7. En l'espèce, il ressort des pièces du dossier que, pour rejeter la demande de titre de séjour présentée par Mme B sur le fondement l'article L. 425-9 du code de l'entrée et du séjour des étrangers et du droit d'asile, le préfet s'est notamment fondé sur le motif tiré de ce que, ainsi que le collège des médecins de l'OFII l'avait estimé dans son avis du 28 janvier 2022, l'état de santé de Mme B nécessite une prise en charge médicale dont le défaut peut entrainer des conséquences d'une exceptionnelle gravité mais qu'eu égard à l'offre de soins et aux caractéristiques du système de santé dans son pays d'origine, elle peut y bénéficier effectivement d'un traitement approprié. Mme B, qui souffre de troubles psychiatriques, produit le certificat médical adressé au collège des médecins de l'OFII, une ordonnance médicale et un certificat médical peu circonstancié établi le 12 mai 2022 par un praticien hospitalier du pôle psychiatrie du centre hospitalier Sud Francilien, se bornant à indiquer qu'il est indispensable qu'elle poursuive ses soins et son traitement en France en raison d'un manque de moyens pour la poursuite de sa prise en charge en République démocratique du Congo. Eu égard aux termes de ces documents, aucune des pièces versées au dossier ne permet d'infirmer l'appréciation portée par le préfet, fondée sur l'avis du collège des médecins de l'OFII. Par suite, elle n'est pas fondé à soutenir que les décisions attaquées sont entachées d'une erreur d'appréciation au regard des dispositions de l'article L. 425-9 du code de l'entrée et du séjour des étrangers et du droit d'asile. Le moyen doit être écarté.

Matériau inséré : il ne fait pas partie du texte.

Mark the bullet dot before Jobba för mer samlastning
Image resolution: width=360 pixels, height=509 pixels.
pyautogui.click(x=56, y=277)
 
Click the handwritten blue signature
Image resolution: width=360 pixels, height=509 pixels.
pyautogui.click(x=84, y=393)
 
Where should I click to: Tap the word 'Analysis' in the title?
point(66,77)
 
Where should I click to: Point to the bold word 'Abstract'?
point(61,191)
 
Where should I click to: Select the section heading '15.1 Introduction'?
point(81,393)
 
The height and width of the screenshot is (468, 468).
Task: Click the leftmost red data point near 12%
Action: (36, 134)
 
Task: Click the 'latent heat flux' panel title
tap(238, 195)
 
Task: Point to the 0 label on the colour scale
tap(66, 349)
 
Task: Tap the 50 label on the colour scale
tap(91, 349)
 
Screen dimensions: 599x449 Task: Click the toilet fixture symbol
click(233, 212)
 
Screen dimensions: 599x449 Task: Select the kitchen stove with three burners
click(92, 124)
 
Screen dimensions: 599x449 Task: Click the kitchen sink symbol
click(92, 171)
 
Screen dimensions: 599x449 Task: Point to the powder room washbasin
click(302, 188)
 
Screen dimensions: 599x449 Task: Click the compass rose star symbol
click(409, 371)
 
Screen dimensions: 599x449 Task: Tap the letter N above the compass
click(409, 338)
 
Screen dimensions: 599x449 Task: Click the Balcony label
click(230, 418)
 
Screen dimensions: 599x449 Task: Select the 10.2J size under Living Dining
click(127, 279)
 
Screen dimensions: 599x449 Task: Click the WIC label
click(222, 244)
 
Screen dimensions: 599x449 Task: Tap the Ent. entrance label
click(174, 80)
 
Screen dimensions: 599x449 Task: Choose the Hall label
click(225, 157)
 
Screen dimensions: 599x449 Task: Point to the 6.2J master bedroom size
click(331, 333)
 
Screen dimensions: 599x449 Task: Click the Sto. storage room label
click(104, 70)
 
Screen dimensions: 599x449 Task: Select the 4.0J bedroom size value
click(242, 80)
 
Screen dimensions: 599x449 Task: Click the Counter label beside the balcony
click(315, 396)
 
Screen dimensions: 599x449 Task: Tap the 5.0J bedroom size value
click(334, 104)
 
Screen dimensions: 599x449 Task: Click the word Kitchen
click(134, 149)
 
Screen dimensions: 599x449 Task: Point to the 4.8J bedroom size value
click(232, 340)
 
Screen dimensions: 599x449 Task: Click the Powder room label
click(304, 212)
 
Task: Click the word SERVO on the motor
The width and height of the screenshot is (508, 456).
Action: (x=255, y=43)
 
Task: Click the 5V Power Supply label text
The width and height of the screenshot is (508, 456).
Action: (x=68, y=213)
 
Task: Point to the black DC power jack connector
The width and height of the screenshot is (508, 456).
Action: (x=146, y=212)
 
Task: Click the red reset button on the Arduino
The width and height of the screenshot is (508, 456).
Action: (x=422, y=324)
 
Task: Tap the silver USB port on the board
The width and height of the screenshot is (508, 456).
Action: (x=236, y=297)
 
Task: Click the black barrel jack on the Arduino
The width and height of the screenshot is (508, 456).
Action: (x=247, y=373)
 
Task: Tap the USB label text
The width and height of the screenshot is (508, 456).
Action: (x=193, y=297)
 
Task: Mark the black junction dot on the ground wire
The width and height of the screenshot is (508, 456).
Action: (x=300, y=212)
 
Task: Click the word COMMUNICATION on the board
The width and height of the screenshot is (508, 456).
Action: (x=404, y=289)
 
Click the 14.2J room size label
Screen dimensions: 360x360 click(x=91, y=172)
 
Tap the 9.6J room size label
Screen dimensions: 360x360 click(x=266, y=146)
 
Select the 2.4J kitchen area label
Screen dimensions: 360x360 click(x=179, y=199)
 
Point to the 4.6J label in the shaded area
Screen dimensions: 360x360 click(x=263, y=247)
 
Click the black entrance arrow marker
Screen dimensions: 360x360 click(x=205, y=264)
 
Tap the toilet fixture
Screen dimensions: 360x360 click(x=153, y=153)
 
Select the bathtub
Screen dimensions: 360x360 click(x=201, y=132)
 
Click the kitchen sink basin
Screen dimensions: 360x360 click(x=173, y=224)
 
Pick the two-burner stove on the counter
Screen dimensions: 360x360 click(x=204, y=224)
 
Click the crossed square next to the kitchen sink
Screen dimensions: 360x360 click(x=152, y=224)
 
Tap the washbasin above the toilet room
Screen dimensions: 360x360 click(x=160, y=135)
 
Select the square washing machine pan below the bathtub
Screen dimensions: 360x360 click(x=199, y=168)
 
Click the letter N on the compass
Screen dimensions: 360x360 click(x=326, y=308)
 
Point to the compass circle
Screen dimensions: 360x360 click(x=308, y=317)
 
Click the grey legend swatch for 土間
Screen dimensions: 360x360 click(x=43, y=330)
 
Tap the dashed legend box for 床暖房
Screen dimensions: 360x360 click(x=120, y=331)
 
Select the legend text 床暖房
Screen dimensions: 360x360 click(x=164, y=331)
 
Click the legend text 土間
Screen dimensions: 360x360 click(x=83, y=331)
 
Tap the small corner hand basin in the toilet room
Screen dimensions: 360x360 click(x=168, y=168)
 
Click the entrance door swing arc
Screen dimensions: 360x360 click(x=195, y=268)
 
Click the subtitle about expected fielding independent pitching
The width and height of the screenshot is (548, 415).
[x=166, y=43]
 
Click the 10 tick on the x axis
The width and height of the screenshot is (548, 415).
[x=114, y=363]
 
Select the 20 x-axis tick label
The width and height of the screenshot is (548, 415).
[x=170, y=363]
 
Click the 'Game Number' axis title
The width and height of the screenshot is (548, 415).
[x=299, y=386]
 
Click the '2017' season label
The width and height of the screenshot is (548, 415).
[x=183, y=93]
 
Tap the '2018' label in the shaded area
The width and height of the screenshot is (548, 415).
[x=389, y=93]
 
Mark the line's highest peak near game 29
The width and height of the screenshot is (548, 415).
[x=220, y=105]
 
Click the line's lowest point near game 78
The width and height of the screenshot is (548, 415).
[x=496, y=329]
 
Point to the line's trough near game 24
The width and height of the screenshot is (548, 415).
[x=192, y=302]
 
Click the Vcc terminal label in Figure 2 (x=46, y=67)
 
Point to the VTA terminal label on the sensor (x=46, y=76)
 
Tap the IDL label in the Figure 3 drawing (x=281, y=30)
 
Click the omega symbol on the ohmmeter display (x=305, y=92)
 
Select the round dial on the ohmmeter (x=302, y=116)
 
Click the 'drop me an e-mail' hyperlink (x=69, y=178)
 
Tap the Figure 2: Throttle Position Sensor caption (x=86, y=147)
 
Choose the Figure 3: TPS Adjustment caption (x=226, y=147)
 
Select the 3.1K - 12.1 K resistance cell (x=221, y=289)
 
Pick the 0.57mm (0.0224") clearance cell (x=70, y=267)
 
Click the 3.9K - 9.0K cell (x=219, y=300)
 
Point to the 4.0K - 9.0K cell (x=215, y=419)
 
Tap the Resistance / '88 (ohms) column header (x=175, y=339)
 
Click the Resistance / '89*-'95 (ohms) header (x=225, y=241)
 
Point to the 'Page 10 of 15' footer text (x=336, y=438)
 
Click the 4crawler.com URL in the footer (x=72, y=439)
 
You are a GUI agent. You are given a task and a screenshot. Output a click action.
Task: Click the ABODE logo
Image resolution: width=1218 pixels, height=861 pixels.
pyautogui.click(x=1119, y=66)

8. En quatrième lieu, à défaut de justifier d'avoir saisi le préfet d'une demande d'admission au séjour sur le fondement de l'article L. 435-1 du code de l'entrée et du séjour des étrangers et du droit d'asile et dès lors que le préfet n'a pas examiné d'office sa demande sur ce fondement, Mme B ne peut utilement soutenir que les décisions sont entachées d'une erreur manifeste d'appréciation au regard de ces dispositions.

9. Il résulte de ce qui précède que les conclusions de Mme B, tendant à l'annulation de l'arrêté du 18 février 2022 du préfet des Yvelines doivent être rejetées ainsi que celles, par voie de conséquence, à fin d'injonction.

D E C I D E :

Article 1er : La requête de Mme B est rejetée.

Article 2 : Le présent jugement sera notifié à Mme A B, à Me Itela et au préfet des Yvelines.

Délibéré après l'audience du 14 février 2023, à laquelle siégeaient :

Mme Mégret, présidente,

Mme Rivet, première conseillère,

M. Gibelin, premier conseiller.

Rendu public par mise à disposition au greffe le 17 avril 2023.

Le rapporteur,

signé

F. GibelinLa présidente,

signé

S. Mégret

La greffière,

signé

A. Gateau

La République mande et ordonne au préfet des Yvelines en ce qui le concerne ou à tous commissaires de justice à ce requis en ce qui concerne les voies de droit commun contre les parties privées, de pourvoir à l'exécution de la présente décision.